Les différentes crises sécuritaires que vit le Cameroun depuis quelques années sont à l’origine de nouvelles formes de violence faites sur les enfants. Ainsi, parmi les principales victimes des  attaques de la secte terroriste Boko haram dans le Bassin du Lac Tchad en général et dans la région de l’Extrême-Nord en particulier, l’on compte les enfants.  Au-delà du paramètre perte en vies humaines, figure celui de l’utilisation de ces derniers comme bombes humaines. Selon les données présentées par le Directeur des Programmes de l’organisme Plan International, 86 enfants ont été utilisés par les terroristes au cours des 3 dernières années. « Environ 38 enfants ont été utilisés pour perpétrer des attentats suicides dans la région du Lac Tchad depuis le début de l’année. Ce qui porte à 86 le nombre total d’enfants utilisés dans ce type d’attaque depuis à peu près 3 ans » assure Collins Sayang.

Au-delà de cet usage des enfants, l’assassinat de ces derniers est également à répertorier. Dans les régions du Nord-Ouest et du Sud-Ouest, le nombre d’enfants décédés depuis le début de la crise anglophone est innombrable. L’on se rappelle encore de la tuerie d’une dizaine d’écoliers au complexe scolaire privé  « Mother Franscisca international Bilingual Academy »  par un groupe d’Ambaboys en octobre 2020.

Sévices

Outre l’usage des enfants comme bombes humaines, leur meurtre au cours des conflits  l’on compte également les sévices qu’ils subissent chaque jour. « De l’avis du Comité d’Experts du Droit et du Bien Etre de l’Enfant de l’Union africaine, la violence envers les enfants peut prendre plusieurs formes et peut se produire dans la sphère privée, à l’école, au sein des communautés ou à domicile. Elle peut revêtir la forme de châtiments corporel, de travail forcé ou nuisible, der traite, de pratiques traditionnelles, de mutilations génitales féminines, de mariages d’enfants, de tests de virginité, de repassage des seins, de tueries d’enfants dits sorciers, d’exploitations sexuelles etc » indique la ministre des Affaires sociales Pauline Irène Nguéné.

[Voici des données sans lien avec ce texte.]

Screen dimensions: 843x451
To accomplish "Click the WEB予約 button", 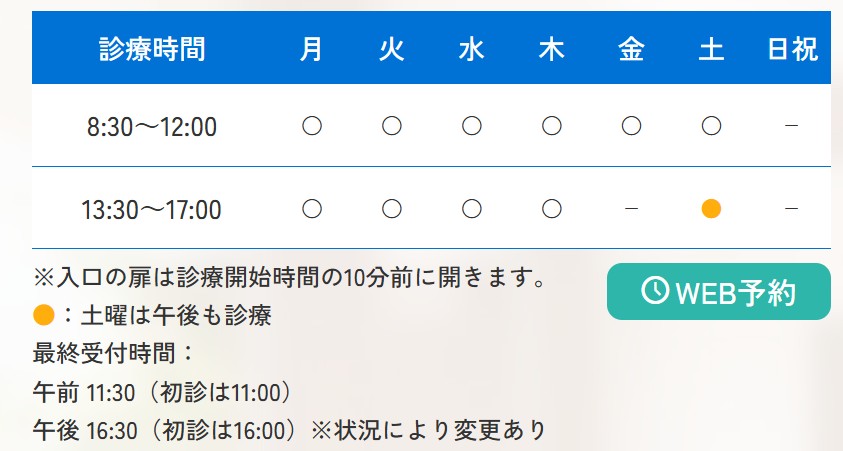I will (x=719, y=291).
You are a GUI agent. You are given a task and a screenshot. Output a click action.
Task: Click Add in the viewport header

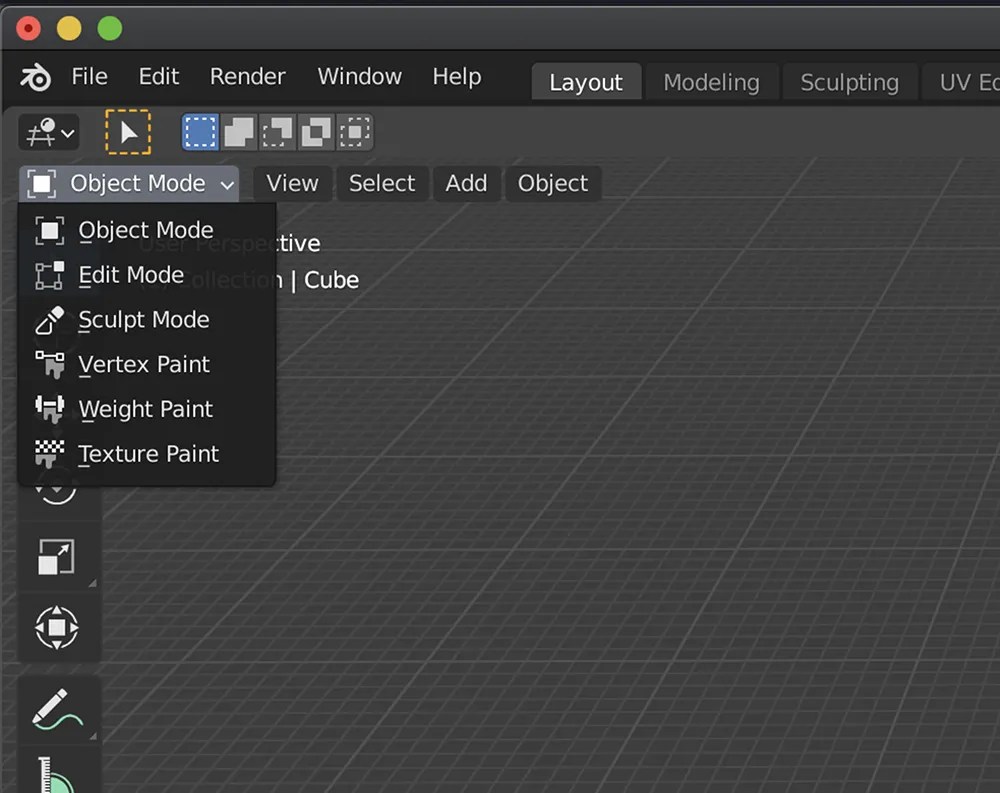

Les données sont là pour le prouver. Selon l’étude réalisée par le Minas et publiée dans le Bulletin d’informations statistiques et sociales (Biss), pour le compte du 4 trimestre de l’année 2020, les unités techniques opérationnelles de ce département ministériel ont assuré la prise en charge de : « 2478 enfants dont 1074 ayant subi des sévices corporels, 977 victimes d’exploitation économiques et 427 victimes de viol parmi lesquels 98 garçons ».

Réponses

La célébration de la journée de l’Enfant Africain ce 16 juin donne dès lors l’occasion aux acteurs concernés par la protection de l’Enfant de se pencher à nouveau sur ce sujet.  Les parlementaires, le gouvernement et les organismes internationaux notamment sont en travaux à la Chambre basse du Parlement. Une séance de travail qui se veut un plaidoyer en vue du renforcement du cadre légal de protection des enfants contre la violence. Un plaidoyer qui devrait être plus axé sur le volet opérationnel.  « Il y a plus de 13 départements ministériels qui sont chargés de protéger l’enfant. A notre niveau, nous avons déjà contribué à la ratification de tous les instruments juridiques pour la protection de l’Enfant sur le Plan légal. Maintenant sur le plan opérationnel, nous avons des dispositions pour sécuriser l’Enfant. Nous saisissons cette journée, la 31ème célébration de la journée de l’Enfant africain pour faire une évaluation, pour voir ce qui a été fait et quel est le chemin à parcourir » assure la Minas.

Les travaux de ces différents acteurs à la Chambre Basse du parlement devraient aboutir à des résolutions.